Section 16: Validation of Falco container shell detection
Falco’s default ruleset detects shell spawns inside containers, one of the most basic and useful runtime security alerts.
Terminal 1.
kubectl logs -n falco -l app.kubernetes.io/name=falco --tail=0 -f
Terminal 2.
kubectl exec -it nginx-server -n lab-test -- /bin/sh -c "whoami"
Terminal 1 should show a Falco alert about a terminal shell being spawned inside the container, including the pod name, namespace, container ID, and command line.
Section 17: Validation of Falco sensitive file read in container
A second default-ruleset alert: reading sensitive files like /etc/shadow.

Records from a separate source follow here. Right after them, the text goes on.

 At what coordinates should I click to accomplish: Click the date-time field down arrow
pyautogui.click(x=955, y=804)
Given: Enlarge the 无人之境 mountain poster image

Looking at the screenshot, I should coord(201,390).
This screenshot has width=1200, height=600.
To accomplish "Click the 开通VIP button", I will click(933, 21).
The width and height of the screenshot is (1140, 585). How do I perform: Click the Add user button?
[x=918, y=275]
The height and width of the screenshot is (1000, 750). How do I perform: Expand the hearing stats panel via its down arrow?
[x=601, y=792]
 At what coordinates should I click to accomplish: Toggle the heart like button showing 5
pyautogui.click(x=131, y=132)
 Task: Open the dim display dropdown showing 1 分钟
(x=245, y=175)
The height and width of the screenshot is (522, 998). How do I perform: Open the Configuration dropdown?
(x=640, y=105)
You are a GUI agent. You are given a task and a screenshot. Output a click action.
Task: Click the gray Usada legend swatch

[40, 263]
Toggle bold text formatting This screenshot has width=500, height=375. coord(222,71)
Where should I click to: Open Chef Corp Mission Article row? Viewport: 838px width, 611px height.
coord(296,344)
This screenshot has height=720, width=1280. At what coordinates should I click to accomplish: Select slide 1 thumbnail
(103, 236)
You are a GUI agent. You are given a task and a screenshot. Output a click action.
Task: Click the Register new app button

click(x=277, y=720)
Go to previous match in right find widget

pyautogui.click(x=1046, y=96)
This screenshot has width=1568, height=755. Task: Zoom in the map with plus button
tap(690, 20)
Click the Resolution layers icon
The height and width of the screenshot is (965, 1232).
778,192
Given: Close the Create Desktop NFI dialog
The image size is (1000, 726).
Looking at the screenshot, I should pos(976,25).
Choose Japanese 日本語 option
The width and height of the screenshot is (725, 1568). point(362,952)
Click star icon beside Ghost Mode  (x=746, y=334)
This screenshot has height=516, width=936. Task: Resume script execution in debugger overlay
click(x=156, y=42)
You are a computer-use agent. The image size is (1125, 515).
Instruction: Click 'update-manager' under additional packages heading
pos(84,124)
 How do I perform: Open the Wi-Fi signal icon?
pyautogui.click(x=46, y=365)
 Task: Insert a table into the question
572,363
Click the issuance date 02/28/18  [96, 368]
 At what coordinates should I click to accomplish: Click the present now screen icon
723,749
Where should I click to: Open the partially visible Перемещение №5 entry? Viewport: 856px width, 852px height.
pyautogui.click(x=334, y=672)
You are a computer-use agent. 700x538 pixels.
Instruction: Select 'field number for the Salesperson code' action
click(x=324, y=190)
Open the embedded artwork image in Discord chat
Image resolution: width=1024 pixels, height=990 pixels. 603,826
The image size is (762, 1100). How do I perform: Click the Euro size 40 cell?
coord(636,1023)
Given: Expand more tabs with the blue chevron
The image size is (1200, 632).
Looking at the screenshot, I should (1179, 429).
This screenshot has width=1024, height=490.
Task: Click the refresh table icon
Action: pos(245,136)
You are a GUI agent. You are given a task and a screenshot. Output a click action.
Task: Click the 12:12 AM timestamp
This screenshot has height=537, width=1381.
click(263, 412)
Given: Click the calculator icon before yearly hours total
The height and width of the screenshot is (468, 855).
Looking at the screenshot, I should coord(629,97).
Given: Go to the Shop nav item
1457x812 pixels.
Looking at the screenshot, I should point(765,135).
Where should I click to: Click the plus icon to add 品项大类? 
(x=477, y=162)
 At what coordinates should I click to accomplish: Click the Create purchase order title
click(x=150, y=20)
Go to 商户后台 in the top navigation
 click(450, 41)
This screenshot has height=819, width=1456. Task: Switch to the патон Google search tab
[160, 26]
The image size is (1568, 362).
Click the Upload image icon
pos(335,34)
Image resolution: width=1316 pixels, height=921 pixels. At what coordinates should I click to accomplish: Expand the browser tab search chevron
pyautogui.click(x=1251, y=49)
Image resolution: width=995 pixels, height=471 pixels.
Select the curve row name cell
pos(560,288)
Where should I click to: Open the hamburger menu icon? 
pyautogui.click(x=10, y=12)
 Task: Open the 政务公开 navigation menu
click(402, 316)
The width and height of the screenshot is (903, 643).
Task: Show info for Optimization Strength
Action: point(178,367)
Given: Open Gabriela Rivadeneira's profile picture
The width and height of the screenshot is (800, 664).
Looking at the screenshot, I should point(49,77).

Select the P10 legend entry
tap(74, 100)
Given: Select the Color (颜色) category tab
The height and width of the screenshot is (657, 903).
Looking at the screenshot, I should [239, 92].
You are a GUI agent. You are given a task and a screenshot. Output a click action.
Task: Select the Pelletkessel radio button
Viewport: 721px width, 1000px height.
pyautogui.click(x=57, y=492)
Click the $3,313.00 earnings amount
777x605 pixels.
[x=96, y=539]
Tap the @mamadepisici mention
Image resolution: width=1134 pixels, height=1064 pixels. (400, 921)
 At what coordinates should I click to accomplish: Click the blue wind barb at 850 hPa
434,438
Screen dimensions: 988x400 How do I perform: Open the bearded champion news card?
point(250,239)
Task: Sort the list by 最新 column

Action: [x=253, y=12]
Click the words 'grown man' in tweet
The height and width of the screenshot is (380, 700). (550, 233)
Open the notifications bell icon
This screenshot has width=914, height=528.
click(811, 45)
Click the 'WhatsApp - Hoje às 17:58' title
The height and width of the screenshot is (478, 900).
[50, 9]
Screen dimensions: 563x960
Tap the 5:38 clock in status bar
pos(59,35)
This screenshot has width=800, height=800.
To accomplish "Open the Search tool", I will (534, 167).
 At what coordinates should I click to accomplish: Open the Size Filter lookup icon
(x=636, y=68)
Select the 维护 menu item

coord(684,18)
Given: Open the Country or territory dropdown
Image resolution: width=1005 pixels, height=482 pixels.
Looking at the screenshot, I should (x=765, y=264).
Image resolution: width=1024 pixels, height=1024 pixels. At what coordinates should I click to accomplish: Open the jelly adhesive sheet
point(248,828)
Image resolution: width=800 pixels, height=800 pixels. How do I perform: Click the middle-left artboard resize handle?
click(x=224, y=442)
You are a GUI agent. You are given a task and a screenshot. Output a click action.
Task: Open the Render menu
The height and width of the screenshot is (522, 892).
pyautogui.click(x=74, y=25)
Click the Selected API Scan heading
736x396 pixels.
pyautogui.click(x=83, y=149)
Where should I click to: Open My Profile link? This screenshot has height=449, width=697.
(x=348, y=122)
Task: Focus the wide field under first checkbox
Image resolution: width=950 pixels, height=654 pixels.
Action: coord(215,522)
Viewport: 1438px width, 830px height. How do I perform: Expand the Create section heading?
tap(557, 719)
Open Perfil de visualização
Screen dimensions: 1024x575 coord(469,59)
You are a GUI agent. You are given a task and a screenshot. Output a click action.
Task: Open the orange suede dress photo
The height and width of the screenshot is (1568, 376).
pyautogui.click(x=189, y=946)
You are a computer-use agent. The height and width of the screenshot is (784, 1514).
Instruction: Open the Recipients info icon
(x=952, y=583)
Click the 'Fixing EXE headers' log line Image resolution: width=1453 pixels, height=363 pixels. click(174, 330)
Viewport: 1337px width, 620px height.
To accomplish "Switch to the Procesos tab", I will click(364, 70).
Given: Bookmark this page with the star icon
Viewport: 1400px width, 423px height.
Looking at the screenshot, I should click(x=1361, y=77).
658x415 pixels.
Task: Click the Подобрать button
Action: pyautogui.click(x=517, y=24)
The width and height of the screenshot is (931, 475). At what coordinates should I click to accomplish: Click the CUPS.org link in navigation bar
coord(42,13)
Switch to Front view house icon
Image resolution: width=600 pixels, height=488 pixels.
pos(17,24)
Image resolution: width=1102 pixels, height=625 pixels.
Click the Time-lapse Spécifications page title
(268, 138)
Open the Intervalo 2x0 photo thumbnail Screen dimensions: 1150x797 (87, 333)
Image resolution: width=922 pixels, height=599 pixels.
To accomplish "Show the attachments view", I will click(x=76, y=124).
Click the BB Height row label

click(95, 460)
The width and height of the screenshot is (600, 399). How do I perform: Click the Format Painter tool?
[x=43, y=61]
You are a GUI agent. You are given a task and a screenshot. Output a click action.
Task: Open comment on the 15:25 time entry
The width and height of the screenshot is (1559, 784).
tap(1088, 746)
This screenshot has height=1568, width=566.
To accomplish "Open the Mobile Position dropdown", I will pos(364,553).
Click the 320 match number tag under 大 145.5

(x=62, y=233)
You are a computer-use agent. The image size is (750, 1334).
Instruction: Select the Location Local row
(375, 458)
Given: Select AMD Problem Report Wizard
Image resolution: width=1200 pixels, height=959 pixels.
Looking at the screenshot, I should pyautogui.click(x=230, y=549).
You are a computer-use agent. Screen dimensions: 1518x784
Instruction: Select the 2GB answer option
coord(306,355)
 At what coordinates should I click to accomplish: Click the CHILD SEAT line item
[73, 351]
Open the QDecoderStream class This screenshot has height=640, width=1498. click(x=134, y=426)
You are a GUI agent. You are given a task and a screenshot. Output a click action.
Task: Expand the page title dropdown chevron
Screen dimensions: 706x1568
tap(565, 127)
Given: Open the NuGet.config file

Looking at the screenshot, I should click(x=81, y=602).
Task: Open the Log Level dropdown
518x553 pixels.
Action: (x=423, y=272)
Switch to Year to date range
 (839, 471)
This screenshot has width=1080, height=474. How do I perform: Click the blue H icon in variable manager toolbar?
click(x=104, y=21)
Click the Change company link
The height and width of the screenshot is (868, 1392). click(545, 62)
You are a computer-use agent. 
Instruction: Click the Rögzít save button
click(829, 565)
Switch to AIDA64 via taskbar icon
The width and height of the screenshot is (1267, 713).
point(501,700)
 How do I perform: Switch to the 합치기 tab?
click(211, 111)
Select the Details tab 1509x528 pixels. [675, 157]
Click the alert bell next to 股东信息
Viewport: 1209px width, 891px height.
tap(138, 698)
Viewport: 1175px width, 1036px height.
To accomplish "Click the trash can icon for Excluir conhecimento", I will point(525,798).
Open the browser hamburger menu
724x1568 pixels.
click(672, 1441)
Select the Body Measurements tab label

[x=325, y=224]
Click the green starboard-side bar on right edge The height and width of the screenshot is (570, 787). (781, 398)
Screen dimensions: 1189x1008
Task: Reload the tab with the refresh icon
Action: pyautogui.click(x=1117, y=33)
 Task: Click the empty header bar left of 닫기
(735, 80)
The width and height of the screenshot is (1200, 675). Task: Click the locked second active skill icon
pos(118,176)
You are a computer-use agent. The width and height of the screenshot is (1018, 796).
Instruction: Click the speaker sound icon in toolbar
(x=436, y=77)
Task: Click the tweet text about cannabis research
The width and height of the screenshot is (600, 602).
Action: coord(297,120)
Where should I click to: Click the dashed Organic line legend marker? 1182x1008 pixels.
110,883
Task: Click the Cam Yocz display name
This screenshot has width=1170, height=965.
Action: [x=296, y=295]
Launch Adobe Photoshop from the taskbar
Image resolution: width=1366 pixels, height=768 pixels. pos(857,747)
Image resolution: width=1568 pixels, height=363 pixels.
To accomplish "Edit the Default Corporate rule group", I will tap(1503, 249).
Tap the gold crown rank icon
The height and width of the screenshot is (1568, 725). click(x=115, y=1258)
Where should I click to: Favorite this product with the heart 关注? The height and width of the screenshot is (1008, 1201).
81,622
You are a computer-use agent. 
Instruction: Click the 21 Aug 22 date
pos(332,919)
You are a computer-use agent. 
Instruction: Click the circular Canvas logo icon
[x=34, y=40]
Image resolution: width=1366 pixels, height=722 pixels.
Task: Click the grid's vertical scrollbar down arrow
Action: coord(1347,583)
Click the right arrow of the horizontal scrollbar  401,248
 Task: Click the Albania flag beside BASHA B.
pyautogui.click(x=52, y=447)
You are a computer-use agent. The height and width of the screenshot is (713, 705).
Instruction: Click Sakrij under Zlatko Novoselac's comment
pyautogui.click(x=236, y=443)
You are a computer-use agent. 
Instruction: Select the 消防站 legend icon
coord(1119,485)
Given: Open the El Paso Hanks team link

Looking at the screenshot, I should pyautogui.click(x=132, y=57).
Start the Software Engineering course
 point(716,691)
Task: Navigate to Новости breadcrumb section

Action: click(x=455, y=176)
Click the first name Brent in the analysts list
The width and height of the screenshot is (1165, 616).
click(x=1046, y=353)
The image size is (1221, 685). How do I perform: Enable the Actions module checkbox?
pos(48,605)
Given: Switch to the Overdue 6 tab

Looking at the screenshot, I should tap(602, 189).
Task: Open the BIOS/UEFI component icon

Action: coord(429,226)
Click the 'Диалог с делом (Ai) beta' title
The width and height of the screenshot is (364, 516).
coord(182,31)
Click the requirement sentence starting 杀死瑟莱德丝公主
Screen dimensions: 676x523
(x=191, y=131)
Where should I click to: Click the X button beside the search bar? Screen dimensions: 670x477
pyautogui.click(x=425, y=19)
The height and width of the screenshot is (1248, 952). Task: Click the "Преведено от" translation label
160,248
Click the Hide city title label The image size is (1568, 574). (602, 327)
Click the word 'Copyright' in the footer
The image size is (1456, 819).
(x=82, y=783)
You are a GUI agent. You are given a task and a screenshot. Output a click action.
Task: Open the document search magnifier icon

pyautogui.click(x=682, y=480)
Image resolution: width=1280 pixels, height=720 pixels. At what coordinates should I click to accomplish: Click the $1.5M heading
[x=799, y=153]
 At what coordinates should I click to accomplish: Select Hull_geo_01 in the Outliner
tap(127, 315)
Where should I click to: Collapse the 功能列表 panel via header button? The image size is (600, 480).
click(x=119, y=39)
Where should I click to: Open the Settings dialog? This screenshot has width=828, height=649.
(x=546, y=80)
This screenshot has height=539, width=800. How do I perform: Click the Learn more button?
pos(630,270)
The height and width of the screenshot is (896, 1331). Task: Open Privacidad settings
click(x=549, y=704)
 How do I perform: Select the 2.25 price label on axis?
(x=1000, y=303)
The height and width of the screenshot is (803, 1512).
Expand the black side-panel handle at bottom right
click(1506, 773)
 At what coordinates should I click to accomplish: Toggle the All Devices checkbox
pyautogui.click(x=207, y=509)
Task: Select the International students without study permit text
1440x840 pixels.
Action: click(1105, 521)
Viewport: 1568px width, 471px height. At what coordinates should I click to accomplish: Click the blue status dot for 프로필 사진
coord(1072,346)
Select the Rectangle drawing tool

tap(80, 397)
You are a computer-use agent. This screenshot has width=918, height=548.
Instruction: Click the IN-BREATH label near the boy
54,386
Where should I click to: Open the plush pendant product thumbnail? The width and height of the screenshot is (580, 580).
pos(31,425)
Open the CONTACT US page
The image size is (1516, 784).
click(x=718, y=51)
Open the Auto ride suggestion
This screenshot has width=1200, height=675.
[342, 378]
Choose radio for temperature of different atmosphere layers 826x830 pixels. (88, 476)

kubectl logs -n falco -l app.kubernetes.io/name=falco --tail=0 -f &
FALCO_LOG_PID=$!
sleep 2
kubectl exec -it nginx-server -n lab-test -- cat /etc/shadow 2>/dev/null || true
sleep 3
kill $FALCO_LOG_PID 2>/dev/null
wait $FALCO_LOG_PID 2>/dev/null
Expect a Falco alert about a sensitive file being opened for reading inside the container. When you eventually have a coding agent in a pod that reads a file it has no business reading, this is the rule template you’ll adapt. Point it at credentials, AWS metadata endpoints, or anything else you don’t want agents touching.
Section 18: Validation of Hubble UI (optional)
cilium hubble ui &
echo "Hubble UI available at http://localhost:12000"
Open http://localhost:12000 in your browser. Select the lab-test namespace from the dropdown. Generate traffic in another terminal:
kubectl run curl-ui-test -n lab-test --image=curlimages/curl --rm -it --restart=Never -- curl -s http://nginx-svc.lab-test.svc.cluster.local
The flow appears in the UI as a visual line between the curl pod and the nginx service. Close the UI with Ctrl+C on the port-forward when done.
Section 19: Validation of full Cilium status
cilium status
Section 20: Validation of Cilium connectivity test (optional but thorough)
cilium connectivity test --request-timeout 30s --connect-timeout 10s
Section 21: Clean up test workloads
kubectl delete namespace lab-test
Section 22 — Save the kind config for future reference
LAB_ROOT="$HOME/ai-runtime-lab"
cp /tmp/kind-lab-config.yaml "$LAB_ROOT/configs/kind-lab-config.yaml"
echo "Saved to $LAB_ROOT/configs/kind-lab-config.yaml"
Conclusion
You can see flows between named pods, process executions inside named containers, runtime security alerts with full pod context, and you can correlate any of it back to host-level syscall traces from Phase 1. You have a small lab cluster with three nodes and four observability layers (and two test pods just deleted) that is now ready to host actual agent workloads.
It is worth being explicit about why both layers stay in the lab permanently rather than picking one. They answer different questions. Host-native bpftrace will show you every syscall a Tetragon pod’s eBPF program emits. Host-native strace will let you attach to a specific PID inside a container’s process namespace and watch every system call with timing data, which Tetragon’s TracingPolicy abstraction is not designed for. Host-native tcpdump will capture loopback traffic on the kind nodes themselves, including traffic between sidecars in the same pod that never crosses the CNI and is invisible to Hubble.
Kubernetes-native tooling, conversely, is the only place to get pod and namespace identity on flows, the only practical way to enforce a runtime security policy across an entire DaemonSet, and the only way to ask cluster-scoped questions like “which pods called my model gateway today?”
The next post deploys the first real workload into this cluster: LiteLLM as the model gateway, backed by Postgres for metadata, with completion requests routed to Claude. That is the first time the lab will see a real model API call leave the cluster, and the first chance to watch the full request lifecycle end-to-end.